Era un parto di Todero…

Esattamente. Il seguente invece non so, perché in pratica è arrivato da Modena, non so quanto Todero ci abbia messo come progettazione; è stato fatto in collaborazione col Dr. John, questo sì. …esteticamente è un po’ meglio, ma si perde della gran potenza…
Prima di questo era bello il progetto del 4 cilindri a V. Quello era uno studio da portare avanti; al limite si poteva stringere un pochettino, ma l’abbiamo fatto prima che la Honda facesse la PanEuropean.

Tornando ad oggi: come vedete la situazione attuale, con l’Aprilia?

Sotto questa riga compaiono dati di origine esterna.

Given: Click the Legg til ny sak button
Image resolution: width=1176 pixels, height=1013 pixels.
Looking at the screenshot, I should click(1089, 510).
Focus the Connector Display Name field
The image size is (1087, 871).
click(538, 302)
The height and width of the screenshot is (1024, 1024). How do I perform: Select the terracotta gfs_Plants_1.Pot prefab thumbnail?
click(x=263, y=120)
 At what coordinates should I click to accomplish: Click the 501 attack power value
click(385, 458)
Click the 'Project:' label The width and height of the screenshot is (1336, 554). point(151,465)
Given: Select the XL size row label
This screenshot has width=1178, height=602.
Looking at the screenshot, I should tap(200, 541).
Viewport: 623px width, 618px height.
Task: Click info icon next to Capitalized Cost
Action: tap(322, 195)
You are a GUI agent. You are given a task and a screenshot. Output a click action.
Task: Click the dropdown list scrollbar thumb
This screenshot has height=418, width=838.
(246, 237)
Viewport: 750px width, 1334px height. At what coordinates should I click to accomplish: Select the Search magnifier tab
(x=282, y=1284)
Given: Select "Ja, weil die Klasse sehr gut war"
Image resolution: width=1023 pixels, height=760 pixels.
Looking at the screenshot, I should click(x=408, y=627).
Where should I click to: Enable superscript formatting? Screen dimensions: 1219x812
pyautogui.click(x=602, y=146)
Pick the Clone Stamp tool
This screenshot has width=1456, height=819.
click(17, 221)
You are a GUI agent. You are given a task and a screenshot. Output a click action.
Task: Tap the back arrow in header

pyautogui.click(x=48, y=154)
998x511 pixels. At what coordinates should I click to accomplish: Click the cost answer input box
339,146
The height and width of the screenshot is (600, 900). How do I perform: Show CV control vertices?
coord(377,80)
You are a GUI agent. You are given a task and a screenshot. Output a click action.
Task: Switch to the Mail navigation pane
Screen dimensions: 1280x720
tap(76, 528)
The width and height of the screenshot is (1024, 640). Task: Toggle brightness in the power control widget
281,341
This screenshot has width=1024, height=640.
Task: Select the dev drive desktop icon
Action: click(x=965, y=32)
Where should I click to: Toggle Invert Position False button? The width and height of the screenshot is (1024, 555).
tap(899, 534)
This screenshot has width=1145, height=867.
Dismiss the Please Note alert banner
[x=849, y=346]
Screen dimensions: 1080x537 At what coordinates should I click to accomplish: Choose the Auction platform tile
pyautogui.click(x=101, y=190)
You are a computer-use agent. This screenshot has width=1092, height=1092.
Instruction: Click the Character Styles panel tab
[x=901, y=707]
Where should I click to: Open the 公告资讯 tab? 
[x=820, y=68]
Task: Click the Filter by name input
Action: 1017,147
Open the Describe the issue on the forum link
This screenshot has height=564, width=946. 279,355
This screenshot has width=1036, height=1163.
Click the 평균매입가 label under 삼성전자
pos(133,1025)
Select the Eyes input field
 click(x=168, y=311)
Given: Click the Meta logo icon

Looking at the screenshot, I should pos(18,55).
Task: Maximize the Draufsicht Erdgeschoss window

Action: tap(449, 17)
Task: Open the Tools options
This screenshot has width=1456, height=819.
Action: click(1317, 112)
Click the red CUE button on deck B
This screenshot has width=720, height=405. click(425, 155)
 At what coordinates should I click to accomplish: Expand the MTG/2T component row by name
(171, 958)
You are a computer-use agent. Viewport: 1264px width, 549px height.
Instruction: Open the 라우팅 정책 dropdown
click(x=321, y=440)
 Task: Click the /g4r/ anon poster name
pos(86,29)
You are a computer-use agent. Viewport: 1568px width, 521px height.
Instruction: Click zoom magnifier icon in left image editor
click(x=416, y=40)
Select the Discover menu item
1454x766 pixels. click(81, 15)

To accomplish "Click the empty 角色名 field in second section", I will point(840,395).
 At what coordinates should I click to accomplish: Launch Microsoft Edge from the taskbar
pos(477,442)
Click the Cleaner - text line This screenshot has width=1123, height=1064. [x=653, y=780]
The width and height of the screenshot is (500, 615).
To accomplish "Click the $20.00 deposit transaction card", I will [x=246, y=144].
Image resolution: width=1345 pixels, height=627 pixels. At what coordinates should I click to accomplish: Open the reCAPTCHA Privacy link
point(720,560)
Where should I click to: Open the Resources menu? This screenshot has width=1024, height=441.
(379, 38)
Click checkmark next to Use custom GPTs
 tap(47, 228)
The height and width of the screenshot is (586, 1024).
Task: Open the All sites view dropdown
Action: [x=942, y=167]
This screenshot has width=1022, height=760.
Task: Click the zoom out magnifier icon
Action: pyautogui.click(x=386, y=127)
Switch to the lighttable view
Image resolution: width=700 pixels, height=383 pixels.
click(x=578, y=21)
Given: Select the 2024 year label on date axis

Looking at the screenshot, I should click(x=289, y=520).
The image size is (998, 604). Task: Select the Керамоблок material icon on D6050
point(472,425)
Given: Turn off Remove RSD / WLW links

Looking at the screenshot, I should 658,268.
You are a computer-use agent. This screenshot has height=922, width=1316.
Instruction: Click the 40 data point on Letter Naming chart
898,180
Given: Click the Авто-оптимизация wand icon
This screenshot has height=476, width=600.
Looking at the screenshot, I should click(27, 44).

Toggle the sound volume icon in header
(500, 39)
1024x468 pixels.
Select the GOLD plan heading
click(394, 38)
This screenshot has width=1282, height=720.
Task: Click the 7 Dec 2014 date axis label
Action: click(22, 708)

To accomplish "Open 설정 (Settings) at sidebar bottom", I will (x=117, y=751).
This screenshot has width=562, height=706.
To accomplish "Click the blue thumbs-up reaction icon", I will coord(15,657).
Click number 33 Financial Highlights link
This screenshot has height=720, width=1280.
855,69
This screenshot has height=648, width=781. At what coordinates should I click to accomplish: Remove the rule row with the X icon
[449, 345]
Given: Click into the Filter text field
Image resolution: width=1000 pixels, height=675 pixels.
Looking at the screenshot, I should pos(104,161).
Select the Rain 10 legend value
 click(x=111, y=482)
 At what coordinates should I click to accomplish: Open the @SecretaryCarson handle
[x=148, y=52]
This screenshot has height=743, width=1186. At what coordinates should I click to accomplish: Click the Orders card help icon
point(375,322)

Tiziano: Beh, l’Aprilia sta passando un brutto momento, e purtroppo ne fa le spese anche la Guzzi; adesso che sono passati i due anni ‘fisiologici’ (si subentra in azienda, si mettono a posto bene le cose, si sistema la gamma per come doveva essere fatto), è il momento in cui bisogna far vedere qualcosa; il prossimo anno dovrebbe essere l’anno in cui si dovrebbe vedere una moto nuova, o modifiche sostanziali sulla ciclistica, sul motore, ecc, e invece sembra si possa rischiare un altro momento di stallo, perché l’Aprilia, che è un’azienda che produce moto ma sappiamo tutti che vive sugli scooter ha avuto un grosso problema; ha un invenduto pesante che penalizza l’azienda; probabilmente in Aprilia non hanno previsto che il settore scooter si sarebbe ridimensionato in modo più pesante. La situazione è che ora stanno rivedendo ogni investimento; comunque la Moto Guzzi quest’anno bene o male ha venduto il 20% in più dell’anno scorso. Si è visto comunque anche in fiera un certo entusiasmo anche da parte del pubblico; la gente ci crede ancora in questo marchio. Speriamo bene: Aprilia per ora non si è comportata come gli americani, la Finprogetti, eccetera, che venivano, promettevano, e poi invece non si vedeva mai nulla.
Bruno: Diciamo che stiamo ancora attendendo.

Tiziano: Beh, certo le cose non sono semplici. Ad esempio uno degli errori grossi che fece DeTomaso fu rilevare la Benelli. Ci siamo tirati in casa un peso togliendo soldi allo sviluppo, a tutto. Siamo rimasti fermi anche grazie a questa manovra. Poi, certo, abbiamo ancora alcuni settori scoperti: tutti si sono accorti che in Moto Guzzi ormai da anni mancano modelli turistici; l’SPIII non ha avuto mai un degno successore, la V11Gt era stata presentata a Monaco 4 anni fa, poi? Era una moto che poteva farci rientrare in un settore che era nostro. Continuamo a cedere un settore a altri. Comunque siamo tutti fiduciosi: quello che si capta è che se Aprilia in questo anno riesce a rilanciarsi sicuramente Guzzi avrà i suoi vantaggi.